#### MATERIAL PROVIDED ####

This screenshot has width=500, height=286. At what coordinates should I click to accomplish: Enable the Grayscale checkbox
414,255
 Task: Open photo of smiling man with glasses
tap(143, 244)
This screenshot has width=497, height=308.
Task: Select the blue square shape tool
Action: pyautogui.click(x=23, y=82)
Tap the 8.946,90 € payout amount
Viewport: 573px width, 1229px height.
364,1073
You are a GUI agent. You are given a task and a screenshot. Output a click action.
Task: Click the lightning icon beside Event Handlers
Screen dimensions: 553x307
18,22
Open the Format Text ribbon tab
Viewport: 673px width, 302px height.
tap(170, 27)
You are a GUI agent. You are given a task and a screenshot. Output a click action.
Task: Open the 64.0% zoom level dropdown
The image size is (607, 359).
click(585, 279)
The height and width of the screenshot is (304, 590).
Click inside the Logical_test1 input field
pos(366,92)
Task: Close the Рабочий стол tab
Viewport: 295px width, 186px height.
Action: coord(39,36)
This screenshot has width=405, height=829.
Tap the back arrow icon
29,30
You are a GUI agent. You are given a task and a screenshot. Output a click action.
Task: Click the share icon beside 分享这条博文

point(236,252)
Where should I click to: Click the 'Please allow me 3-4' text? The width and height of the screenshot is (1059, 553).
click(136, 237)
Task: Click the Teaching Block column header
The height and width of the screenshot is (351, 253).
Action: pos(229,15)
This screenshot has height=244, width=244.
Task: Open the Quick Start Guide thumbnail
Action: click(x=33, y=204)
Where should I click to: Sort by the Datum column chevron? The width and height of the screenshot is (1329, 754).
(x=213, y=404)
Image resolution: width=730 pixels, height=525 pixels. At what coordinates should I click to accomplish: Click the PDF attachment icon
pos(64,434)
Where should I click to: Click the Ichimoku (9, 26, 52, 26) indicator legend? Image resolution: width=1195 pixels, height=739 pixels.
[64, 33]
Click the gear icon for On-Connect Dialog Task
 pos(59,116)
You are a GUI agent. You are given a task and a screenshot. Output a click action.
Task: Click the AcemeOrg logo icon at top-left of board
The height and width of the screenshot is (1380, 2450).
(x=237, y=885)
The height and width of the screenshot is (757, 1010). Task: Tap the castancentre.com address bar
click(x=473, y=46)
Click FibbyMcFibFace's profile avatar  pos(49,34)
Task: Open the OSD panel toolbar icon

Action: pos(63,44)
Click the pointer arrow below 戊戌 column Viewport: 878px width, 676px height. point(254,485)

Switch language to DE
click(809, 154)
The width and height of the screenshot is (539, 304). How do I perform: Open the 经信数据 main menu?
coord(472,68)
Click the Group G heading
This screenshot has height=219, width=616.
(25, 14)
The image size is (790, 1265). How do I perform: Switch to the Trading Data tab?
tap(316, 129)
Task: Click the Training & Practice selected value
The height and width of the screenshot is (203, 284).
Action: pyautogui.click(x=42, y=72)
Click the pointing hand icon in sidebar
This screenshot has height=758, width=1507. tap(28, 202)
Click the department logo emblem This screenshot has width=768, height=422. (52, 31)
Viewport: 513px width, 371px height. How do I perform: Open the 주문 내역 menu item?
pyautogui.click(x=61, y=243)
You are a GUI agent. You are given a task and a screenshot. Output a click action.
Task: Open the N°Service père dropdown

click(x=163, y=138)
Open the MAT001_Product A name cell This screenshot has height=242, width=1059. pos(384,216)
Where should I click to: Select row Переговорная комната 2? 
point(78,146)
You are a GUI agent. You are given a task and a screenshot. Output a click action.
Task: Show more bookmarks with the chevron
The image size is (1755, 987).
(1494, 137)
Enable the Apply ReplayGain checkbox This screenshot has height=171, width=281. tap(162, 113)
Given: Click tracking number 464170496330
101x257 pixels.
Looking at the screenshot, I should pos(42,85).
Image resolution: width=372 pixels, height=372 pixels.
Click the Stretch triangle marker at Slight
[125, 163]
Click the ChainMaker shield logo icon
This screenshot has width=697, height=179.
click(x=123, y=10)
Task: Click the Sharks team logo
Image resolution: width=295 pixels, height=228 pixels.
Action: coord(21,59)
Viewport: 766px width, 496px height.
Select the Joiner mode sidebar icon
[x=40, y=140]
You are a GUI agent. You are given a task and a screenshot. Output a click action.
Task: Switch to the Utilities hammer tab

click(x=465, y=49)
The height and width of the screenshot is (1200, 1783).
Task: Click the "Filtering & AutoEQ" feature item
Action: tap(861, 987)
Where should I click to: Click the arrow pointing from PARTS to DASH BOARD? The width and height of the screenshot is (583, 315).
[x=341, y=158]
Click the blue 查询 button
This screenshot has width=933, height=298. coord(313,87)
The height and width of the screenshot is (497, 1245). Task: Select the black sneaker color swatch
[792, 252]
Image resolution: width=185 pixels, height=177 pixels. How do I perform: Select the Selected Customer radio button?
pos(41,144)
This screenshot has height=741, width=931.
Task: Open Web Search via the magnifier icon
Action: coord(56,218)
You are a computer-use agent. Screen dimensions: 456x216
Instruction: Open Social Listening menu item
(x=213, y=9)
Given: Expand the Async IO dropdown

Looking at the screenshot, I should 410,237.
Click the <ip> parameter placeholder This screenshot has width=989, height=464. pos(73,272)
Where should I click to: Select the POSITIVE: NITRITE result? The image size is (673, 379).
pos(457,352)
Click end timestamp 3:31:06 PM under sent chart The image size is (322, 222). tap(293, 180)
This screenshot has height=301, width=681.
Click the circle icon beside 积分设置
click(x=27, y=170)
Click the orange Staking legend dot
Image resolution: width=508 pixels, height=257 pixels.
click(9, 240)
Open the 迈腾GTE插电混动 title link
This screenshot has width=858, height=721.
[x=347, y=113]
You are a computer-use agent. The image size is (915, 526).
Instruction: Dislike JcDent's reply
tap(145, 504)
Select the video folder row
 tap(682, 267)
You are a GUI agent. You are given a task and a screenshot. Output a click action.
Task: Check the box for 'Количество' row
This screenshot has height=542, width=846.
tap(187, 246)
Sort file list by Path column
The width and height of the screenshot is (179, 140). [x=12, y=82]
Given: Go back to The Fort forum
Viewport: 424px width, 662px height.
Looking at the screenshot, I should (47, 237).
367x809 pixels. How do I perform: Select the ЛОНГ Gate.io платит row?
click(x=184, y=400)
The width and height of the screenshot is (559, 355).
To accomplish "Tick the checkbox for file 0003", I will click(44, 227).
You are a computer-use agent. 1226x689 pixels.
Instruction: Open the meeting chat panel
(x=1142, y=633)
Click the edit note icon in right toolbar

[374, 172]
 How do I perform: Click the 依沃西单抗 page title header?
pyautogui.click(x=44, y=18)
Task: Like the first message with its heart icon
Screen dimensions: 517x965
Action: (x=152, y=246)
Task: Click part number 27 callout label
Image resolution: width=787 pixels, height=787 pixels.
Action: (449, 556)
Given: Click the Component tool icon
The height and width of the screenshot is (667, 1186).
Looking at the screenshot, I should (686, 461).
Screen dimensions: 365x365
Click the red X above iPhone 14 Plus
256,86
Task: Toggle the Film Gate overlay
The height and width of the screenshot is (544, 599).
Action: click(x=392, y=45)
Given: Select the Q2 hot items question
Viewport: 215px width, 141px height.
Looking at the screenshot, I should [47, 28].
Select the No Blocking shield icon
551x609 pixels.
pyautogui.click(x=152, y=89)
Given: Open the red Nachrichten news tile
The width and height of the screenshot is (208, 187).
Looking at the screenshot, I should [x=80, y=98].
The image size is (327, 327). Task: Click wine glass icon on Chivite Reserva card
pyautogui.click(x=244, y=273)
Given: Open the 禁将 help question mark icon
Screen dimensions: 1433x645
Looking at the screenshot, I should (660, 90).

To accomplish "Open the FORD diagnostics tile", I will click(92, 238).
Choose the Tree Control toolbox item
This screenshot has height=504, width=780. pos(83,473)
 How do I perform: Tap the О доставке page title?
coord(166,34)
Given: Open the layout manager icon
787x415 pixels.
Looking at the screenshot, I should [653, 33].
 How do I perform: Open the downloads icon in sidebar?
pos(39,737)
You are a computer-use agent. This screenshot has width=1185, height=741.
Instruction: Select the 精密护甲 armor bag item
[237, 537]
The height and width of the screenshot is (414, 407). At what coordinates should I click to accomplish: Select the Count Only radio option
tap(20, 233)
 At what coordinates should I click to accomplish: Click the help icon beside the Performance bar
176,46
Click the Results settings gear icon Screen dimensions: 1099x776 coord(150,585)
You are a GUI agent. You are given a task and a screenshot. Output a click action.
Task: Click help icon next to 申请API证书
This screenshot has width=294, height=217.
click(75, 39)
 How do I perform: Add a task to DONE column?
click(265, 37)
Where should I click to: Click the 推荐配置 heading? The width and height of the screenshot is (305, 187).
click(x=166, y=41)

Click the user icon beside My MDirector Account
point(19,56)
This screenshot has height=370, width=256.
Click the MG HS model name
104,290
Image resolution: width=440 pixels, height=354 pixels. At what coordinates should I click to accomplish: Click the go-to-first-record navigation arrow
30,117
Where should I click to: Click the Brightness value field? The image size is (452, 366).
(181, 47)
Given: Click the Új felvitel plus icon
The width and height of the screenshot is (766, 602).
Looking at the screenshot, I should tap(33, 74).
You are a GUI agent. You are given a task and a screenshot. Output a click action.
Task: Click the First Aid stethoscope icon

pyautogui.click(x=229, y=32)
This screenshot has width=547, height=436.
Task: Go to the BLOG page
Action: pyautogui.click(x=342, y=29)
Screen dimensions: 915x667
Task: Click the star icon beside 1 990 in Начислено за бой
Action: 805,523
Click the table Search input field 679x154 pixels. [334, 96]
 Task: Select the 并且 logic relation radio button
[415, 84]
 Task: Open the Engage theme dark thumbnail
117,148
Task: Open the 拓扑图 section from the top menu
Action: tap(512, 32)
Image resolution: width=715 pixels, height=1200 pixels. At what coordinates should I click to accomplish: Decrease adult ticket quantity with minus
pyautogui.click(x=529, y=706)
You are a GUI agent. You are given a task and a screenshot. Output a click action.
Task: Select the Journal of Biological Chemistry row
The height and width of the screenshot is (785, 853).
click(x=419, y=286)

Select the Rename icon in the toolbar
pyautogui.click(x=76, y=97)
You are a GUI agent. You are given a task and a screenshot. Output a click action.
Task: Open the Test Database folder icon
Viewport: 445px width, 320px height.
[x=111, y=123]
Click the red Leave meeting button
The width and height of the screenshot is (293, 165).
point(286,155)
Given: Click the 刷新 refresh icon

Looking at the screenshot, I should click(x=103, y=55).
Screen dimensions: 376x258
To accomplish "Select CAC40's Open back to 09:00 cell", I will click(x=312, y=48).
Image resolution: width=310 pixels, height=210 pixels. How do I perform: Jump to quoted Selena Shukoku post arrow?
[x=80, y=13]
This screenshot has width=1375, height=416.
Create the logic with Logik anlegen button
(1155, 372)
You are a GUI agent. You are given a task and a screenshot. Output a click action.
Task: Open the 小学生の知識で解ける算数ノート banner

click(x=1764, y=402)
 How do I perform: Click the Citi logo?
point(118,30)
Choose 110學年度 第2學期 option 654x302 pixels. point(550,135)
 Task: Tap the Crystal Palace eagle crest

####

EXERCISE BRIEF
Please give, as a bare number, how many lines in the listing above contain "tile".

ANSWER BOX
2